*Assignment*. Through to the final line, write out the records below exactly, omitting any images they contain.

Saved data entries:
——

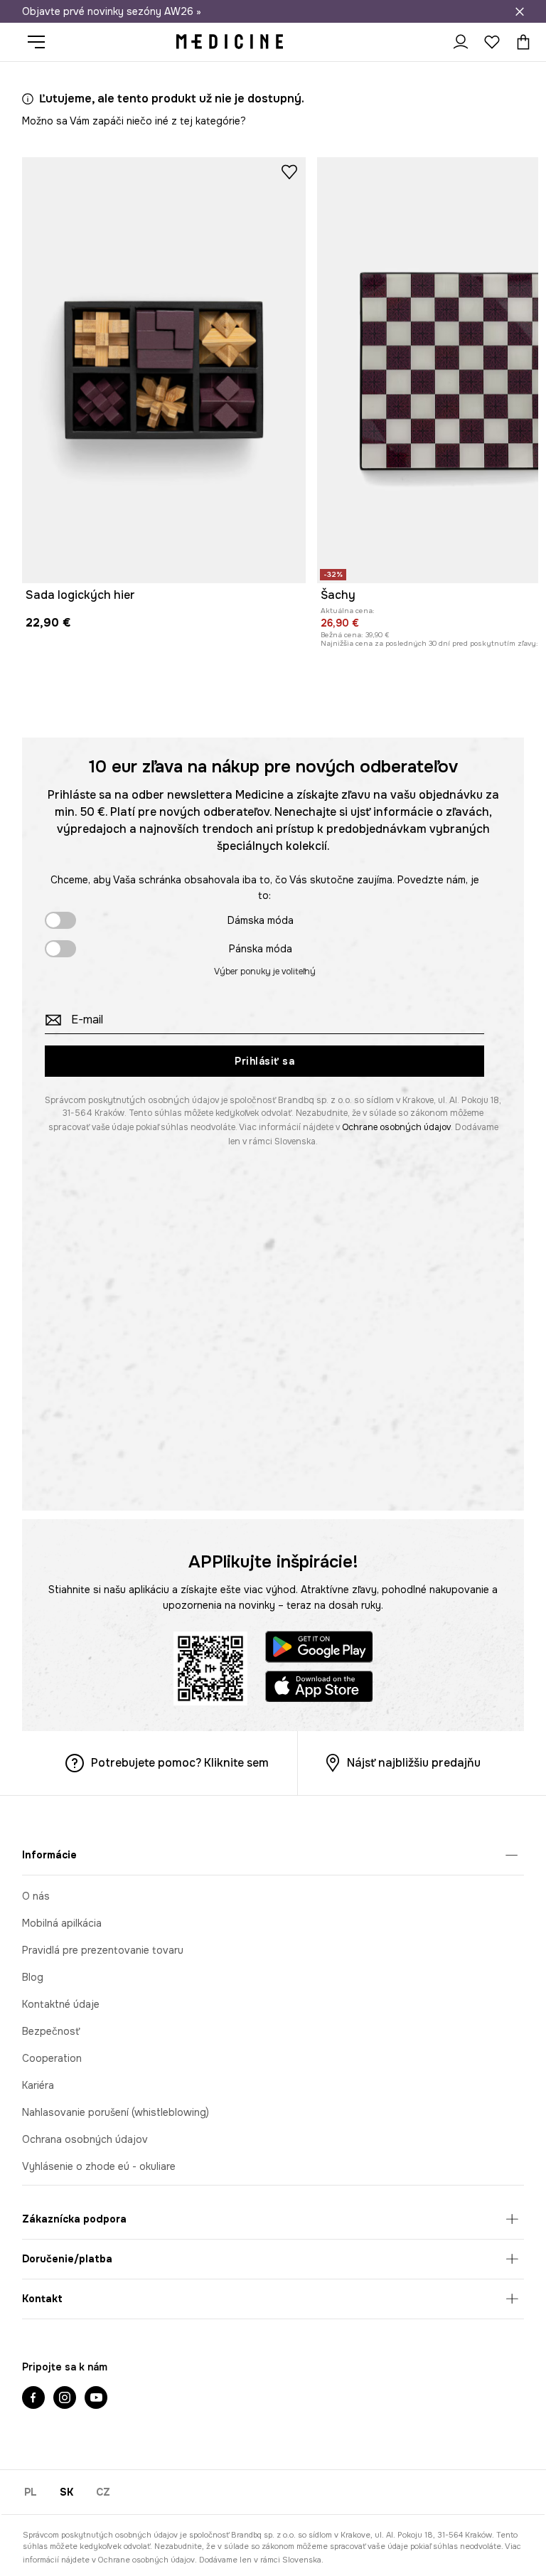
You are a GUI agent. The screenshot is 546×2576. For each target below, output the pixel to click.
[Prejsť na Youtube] (96, 2398)
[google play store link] (319, 1649)
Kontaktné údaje (61, 2004)
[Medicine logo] (229, 42)
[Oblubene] (492, 42)
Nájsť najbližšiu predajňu (414, 1762)
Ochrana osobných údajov (85, 2139)
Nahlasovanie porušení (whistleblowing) (115, 2112)
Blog (32, 1977)
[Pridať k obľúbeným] (289, 171)
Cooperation (52, 2058)
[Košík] (520, 42)
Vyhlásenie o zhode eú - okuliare (99, 2166)
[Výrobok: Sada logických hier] (164, 370)
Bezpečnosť (51, 2031)
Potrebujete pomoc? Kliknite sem (180, 1762)
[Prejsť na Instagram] (64, 2398)
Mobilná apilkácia (62, 1923)
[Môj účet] (460, 42)
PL (30, 2492)
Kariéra (38, 2085)
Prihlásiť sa (264, 1061)
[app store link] (319, 1689)
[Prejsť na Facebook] (33, 2398)
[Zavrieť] (519, 11)
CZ (103, 2492)
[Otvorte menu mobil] (41, 41)
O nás (36, 1896)
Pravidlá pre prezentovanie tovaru (102, 1950)
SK (66, 2492)
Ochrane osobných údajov (396, 1127)
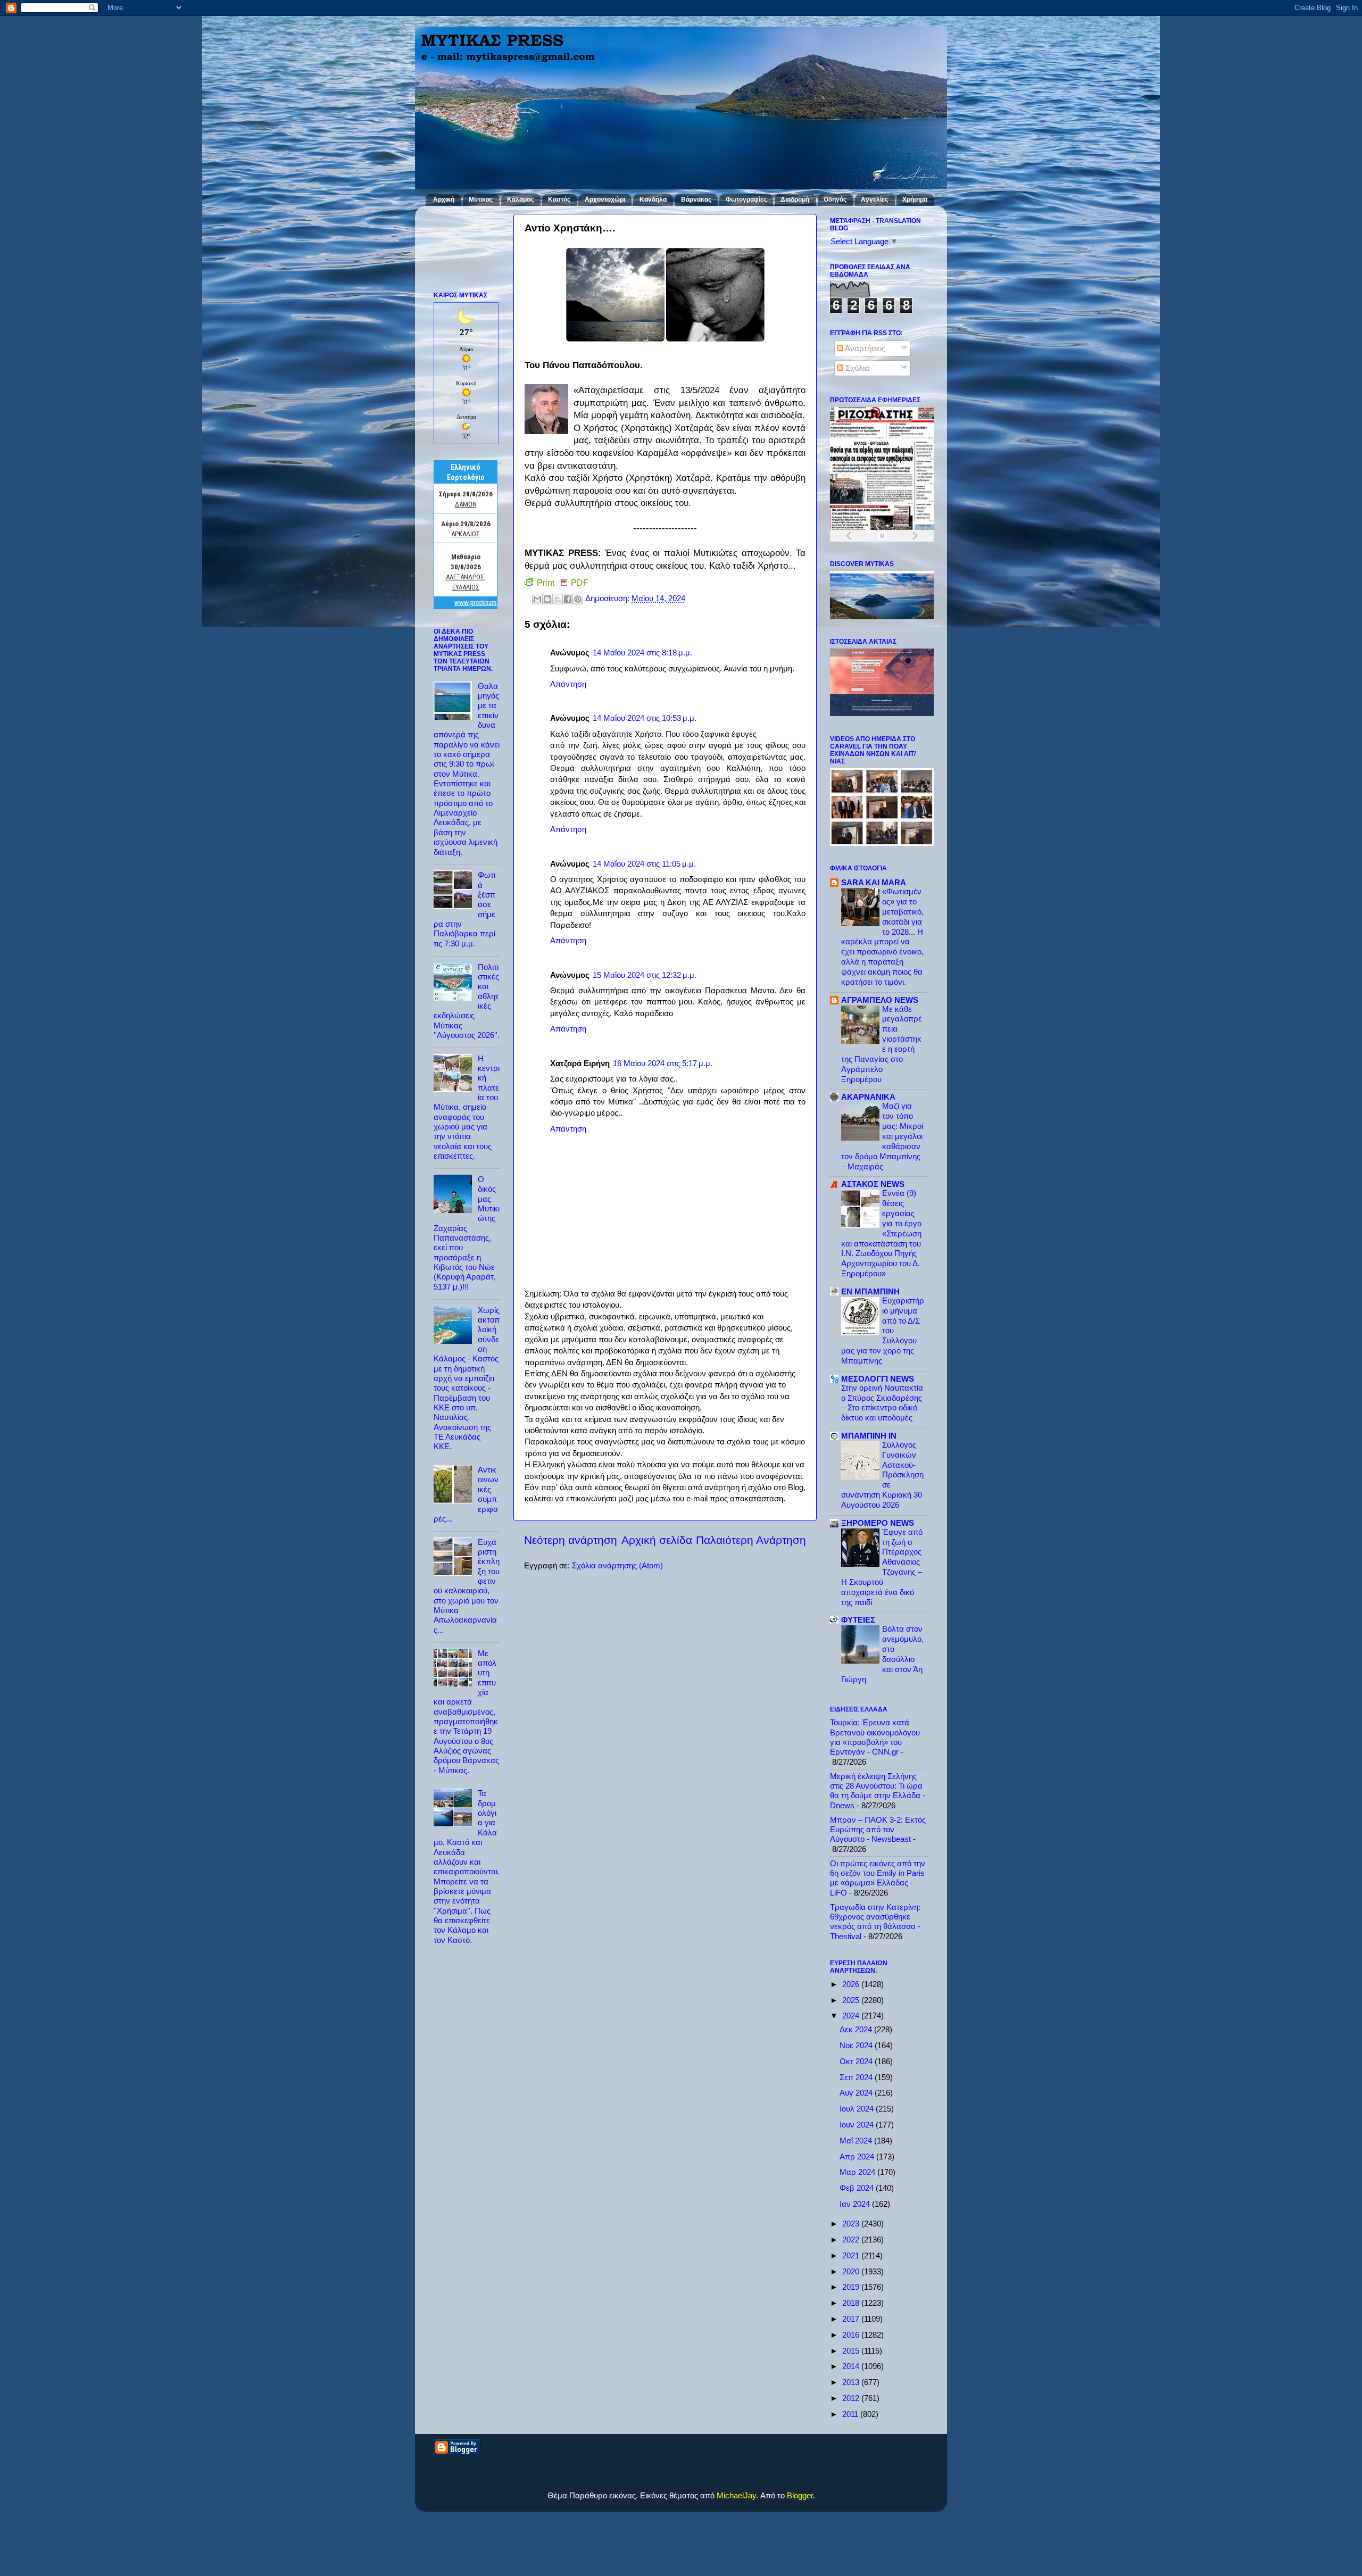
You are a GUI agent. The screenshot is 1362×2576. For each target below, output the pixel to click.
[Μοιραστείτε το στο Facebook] (567, 599)
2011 (851, 2414)
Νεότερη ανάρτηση (570, 1540)
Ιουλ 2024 (858, 2108)
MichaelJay (736, 2495)
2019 (851, 2286)
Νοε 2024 (857, 2045)
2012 (851, 2398)
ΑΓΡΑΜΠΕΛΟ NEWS (879, 999)
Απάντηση (568, 683)
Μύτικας (481, 199)
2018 (851, 2302)
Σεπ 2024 (857, 2077)
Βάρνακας (696, 199)
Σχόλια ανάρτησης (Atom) (617, 1565)
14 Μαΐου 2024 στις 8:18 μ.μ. (642, 652)
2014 (851, 2366)
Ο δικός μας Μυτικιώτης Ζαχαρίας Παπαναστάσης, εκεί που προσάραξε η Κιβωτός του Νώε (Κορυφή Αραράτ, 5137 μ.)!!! (467, 1233)
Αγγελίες (874, 199)
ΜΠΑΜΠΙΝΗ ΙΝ (868, 1435)
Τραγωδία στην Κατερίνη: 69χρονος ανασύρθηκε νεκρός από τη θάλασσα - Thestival (875, 1921)
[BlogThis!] (547, 599)
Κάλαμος (520, 199)
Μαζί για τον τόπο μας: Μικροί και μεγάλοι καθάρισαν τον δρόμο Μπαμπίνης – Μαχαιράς (882, 1136)
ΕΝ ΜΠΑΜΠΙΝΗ (870, 1291)
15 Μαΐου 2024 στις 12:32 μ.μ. (644, 974)
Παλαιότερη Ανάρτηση (751, 1540)
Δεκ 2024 (857, 2029)
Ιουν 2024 (858, 2124)
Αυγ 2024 (857, 2092)
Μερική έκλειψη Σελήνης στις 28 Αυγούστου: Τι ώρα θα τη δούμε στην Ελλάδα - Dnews (877, 1791)
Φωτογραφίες (746, 199)
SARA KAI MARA (873, 882)
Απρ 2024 (858, 2156)
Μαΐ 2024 (857, 2140)
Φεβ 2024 (858, 2187)
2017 (851, 2318)
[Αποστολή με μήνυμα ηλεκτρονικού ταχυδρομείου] (537, 599)
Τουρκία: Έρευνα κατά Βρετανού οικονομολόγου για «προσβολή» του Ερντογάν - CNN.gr (875, 1737)
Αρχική (443, 199)
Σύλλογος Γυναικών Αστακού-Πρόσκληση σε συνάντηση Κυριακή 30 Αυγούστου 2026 (882, 1475)
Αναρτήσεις (864, 348)
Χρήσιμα (914, 199)
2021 (851, 2255)
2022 (851, 2239)
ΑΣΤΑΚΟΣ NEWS (872, 1184)
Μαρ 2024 (858, 2171)
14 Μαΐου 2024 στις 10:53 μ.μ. (644, 717)
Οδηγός (835, 199)
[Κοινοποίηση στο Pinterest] (577, 599)
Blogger (800, 2495)
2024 (851, 2015)
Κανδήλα (653, 199)
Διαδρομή (794, 199)
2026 (851, 1984)
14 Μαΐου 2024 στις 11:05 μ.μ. (644, 863)
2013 (851, 2382)
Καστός (559, 199)
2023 (851, 2223)
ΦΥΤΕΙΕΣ (858, 1619)
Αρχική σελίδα (656, 1540)
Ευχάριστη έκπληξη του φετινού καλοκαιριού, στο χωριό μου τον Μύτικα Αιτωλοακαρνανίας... (467, 1586)
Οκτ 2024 (857, 2061)
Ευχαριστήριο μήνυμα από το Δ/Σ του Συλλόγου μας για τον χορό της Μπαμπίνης (882, 1331)
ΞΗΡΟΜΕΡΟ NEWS (877, 1522)
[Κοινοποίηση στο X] (557, 599)
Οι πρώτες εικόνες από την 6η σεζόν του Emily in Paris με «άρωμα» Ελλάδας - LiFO (877, 1878)
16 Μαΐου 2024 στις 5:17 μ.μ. (662, 1063)
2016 (851, 2334)
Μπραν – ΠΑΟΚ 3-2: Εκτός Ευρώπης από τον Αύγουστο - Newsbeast (878, 1829)
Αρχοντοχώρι (605, 199)
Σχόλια (856, 367)
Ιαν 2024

——

*Answer space*.
You are a GUI agent. The screenshot is 546×2576. For each target below, output the pixel to click.
[Prejsť na Youtube] (96, 2398)
[google play store link] (319, 1649)
Kontaktné údaje (61, 2004)
[Medicine logo] (229, 42)
[Oblubene] (492, 42)
Nájsť najbližšiu predajňu (414, 1762)
Ochrana osobných údajov (85, 2139)
Nahlasovanie porušení (whistleblowing) (115, 2112)
Blog (32, 1977)
[Pridať k obľúbeným] (289, 171)
Cooperation (52, 2058)
[Košík] (520, 42)
Vyhlásenie o zhode eú - okuliare (99, 2166)
[Výrobok: Sada logických hier] (164, 370)
Bezpečnosť (51, 2031)
Potrebujete pomoc? Kliknite sem (180, 1762)
[Prejsť na Instagram] (64, 2398)
Mobilná apilkácia (62, 1923)
[Môj účet] (460, 42)
PL (30, 2492)
Kariéra (38, 2085)
Prihlásiť sa (264, 1061)
[app store link] (319, 1689)
[Prejsť na Facebook] (33, 2398)
[Zavrieť] (519, 11)
CZ (103, 2492)
[Otvorte menu mobil] (41, 41)
O nás (36, 1896)
Pravidlá pre prezentovanie tovaru (102, 1950)
SK (66, 2492)
Ochrane osobných údajov (396, 1127)
You are a GUI agent. The screenshot is 1362×2576. For each target below, output the pixel to click.
[Μοιραστείτε το στο Facebook] (567, 599)
2011 (851, 2414)
Νεότερη ανάρτηση (570, 1540)
Ιουλ 2024 (858, 2108)
MichaelJay (736, 2495)
2019 (851, 2286)
Νοε 2024 (857, 2045)
2012 (851, 2398)
ΑΓΡΑΜΠΕΛΟ NEWS (879, 999)
Απάντηση (568, 683)
Μύτικας (481, 199)
2018 (851, 2302)
Σεπ 2024 (857, 2077)
Βάρνακας (696, 199)
Σχόλια ανάρτησης (Atom) (617, 1565)
14 Μαΐου 2024 στις 8:18 μ.μ. (642, 652)
2014 (851, 2366)
Ο δικός μας Μυτικιώτης Ζαχαρίας Παπαναστάσης, εκεί που προσάραξε η Κιβωτός του Νώε (Κορυφή Αραράτ, 5137 μ.)!!! (467, 1233)
Αγγελίες (874, 199)
ΜΠΑΜΠΙΝΗ ΙΝ (868, 1435)
Τραγωδία στην Κατερίνη: 69χρονος ανασύρθηκε νεκρός από τη θάλασσα - Thestival (875, 1921)
[BlogThis!] (547, 599)
Κάλαμος (520, 199)
Μαζί για τον τόπο μας: Μικροί και μεγάλοι καθάρισαν τον δρόμο Μπαμπίνης – Μαχαιράς (882, 1136)
ΕΝ ΜΠΑΜΠΙΝΗ (870, 1291)
15 Μαΐου 2024 στις 12:32 μ.μ. (644, 974)
Παλαιότερη Ανάρτηση (751, 1540)
Δεκ 2024 (857, 2029)
Ιουν 2024 (858, 2124)
Αυγ 2024 (857, 2092)
Μερική έκλειψη Σελήνης στις 28 Αυγούστου: Τι ώρα θα τη δούμε στην Ελλάδα - Dnews (877, 1791)
Φωτογραφίες (746, 199)
SARA KAI MARA (873, 882)
Απρ 2024 (858, 2156)
Μαΐ 2024 (857, 2140)
Φεβ 2024 (858, 2187)
2017 (851, 2318)
[Αποστολή με μήνυμα ηλεκτρονικού ταχυδρομείου] (537, 599)
Τουρκία: Έρευνα κατά Βρετανού οικονομολόγου για «προσβολή» του Ερντογάν - CNN.gr (875, 1737)
Αρχική (443, 199)
Σύλλογος Γυναικών Αστακού-Πρόσκληση σε συνάντηση Κυριακή 30 Αυγούστου 2026 (882, 1475)
Αναρτήσεις (864, 348)
Χρήσιμα (914, 199)
2021 (851, 2255)
2022 (851, 2239)
ΑΣΤΑΚΟΣ NEWS (872, 1184)
Μαρ 2024 (858, 2171)
14 Μαΐου 2024 στις 10:53 μ.μ. (644, 717)
Οδηγός (835, 199)
[Κοινοποίηση στο Pinterest] (577, 599)
Blogger (800, 2495)
2024 (851, 2015)
Κανδήλα (653, 199)
Διαδρομή (794, 199)
2026 (851, 1984)
14 Μαΐου 2024 στις 11:05 μ.μ. (644, 863)
2013 (851, 2382)
Καστός (559, 199)
2023 (851, 2223)
ΦΥΤΕΙΕΣ (858, 1619)
Αρχική σελίδα (656, 1540)
Ευχάριστη έκπληξη του φετινού καλοκαιριού, στο χωριό μου τον Μύτικα Αιτωλοακαρνανίας... (467, 1586)
Οκτ 2024 (857, 2061)
Ευχαριστήριο μήνυμα από το Δ/Σ του Συλλόγου μας για τον χορό της Μπαμπίνης (882, 1331)
ΞΗΡΟΜΕΡΟ NEWS (877, 1522)
[Κοινοποίηση στο X] (557, 599)
Οι πρώτες εικόνες από την 6η σεζόν του Emily in Paris με «άρωμα» Ελλάδας - LiFO (877, 1878)
16 Μαΐου 2024 στις 5:17 μ.μ. (662, 1063)
2016 (851, 2334)
Μπραν – ΠΑΟΚ 3-2: Εκτός Ευρώπης από τον Αύγουστο - Newsbeast (878, 1829)
Αρχοντοχώρι (605, 199)
Σχόλια (856, 367)
Ιαν 2024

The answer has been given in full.